Auch wenn die entscheidenden Gewebemerkmale von Spender und Empfänger übereinstimmen (das ist in der Regel die Grundvoraussetzung für eine allogene SZT, unterscheidet sich das „neue“ Knochenmark in manchen Eigenschaften von dem des Patienten. Die Abwehrzellen des Spenders, die im Transplantat enthalten sind, können daher einige Gewebemerkmale des Empfängers als "fremd" erkennen und versuchen, sie wie eingedrungene Fremdstoffe (Antigene) zu vernichten.

Da es sich bei dem Gewebe des Patienten aber nicht um Antigene handelt, die durch die Abwehrzellen des Spenders - wie bei einer normalen Immunantwort - beseitigt werden können, muss das Transplantat "lernen", sich an seine neue Umgebung zu "gewöhnen" und sie anzunehmen. Die Experten sprechen auch von Immuntoleranz. Solange sich diese Immuntoleranz noch nicht entwickelt hat, liegt unterschwellig eine Spender-gegen-Empfänger-Reaktion vor. Wird diese klinisch auffällig, das heißt, der Patient wird krank, spricht man von einer Spender-gegen-Empfänger-Erkrankung.
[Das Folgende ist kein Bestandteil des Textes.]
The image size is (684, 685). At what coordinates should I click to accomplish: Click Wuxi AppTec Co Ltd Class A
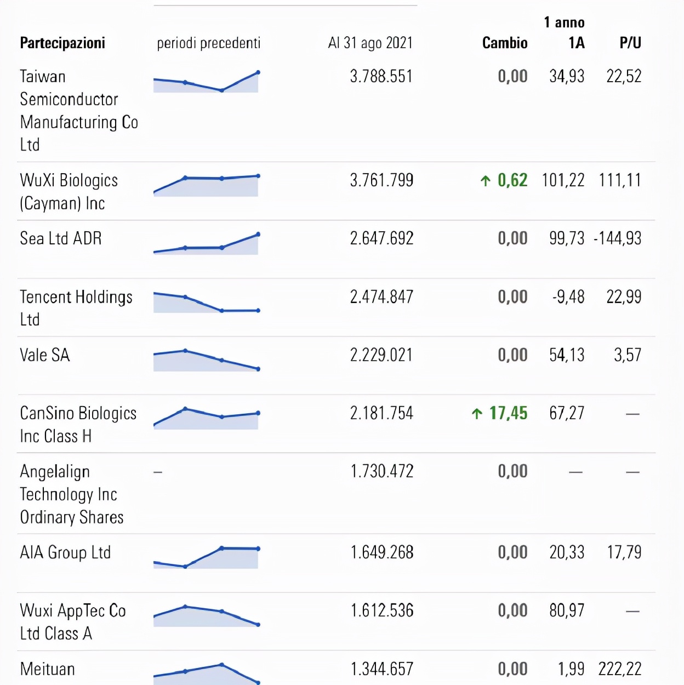pyautogui.click(x=72, y=621)
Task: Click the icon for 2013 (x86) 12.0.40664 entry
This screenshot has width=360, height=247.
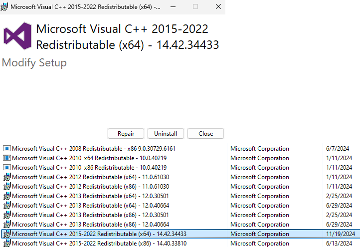Action: (6, 225)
Häufig werden die beiden Begriffe allerdings gleichwertig verwendet.

Die Spender-gegen-Empfänger-Reaktion beginnt häufig zeitgleich mit dem "Anwachsen" des Transplantats beim Empfänger, also mit der Regeneration des Knochenmarks nach der Transplantation. Sie macht sich zunächst typischerweise durch eine Rötung der Haut bemerkbar und kann im weiteren Verlauf zu Schädigungen der Darmschleimhaut und der Leber führen.

Die Krankheit kann, wenn sie unbehandelt bleibt, ein lebensbedrohliches Ausmaß annehmen. Aus diesem Grund wird im Rahmen einer allogenen SZT immer eine vorbeugende Behandlung (GvH-Prophylaxe) durchgeführt. Diese Prophylaxe kann zwar in der Regel das Auftreten einer Spender-gegen-Empfänger-Reaktion nicht verhindern, jedoch deren Schweregrad deutlich vermindern (siehe unten).
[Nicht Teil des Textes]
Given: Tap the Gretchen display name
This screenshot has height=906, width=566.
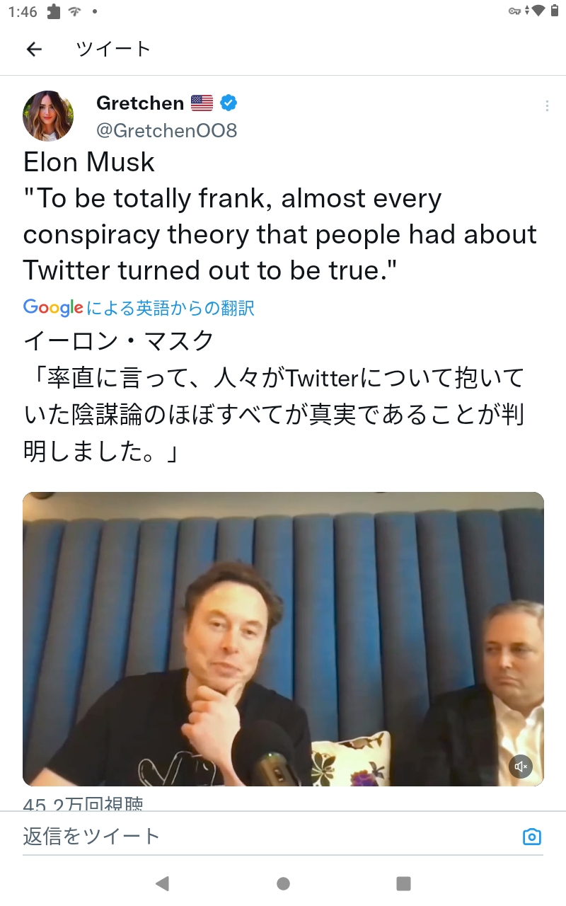Looking at the screenshot, I should coord(140,103).
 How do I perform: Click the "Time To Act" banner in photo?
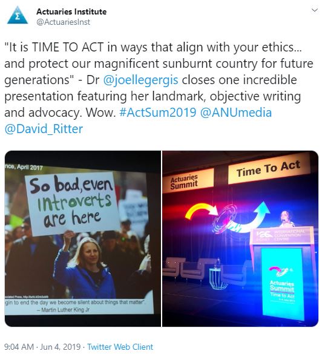[x=269, y=169]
Gut zu wissen: Es gibt eine akute und eine chronische Form der Spender-gegen-Empfänger-Erkrankung (GvHD). Als Unterscheidungskriterium dient in erster Linie der Zeitpunkt, zu dem die Reaktion stattfindet: Eine GvHD bis 100 Tage nach der Transplantation ist definitionsgemäß „akut“, anschließend „chronisch“.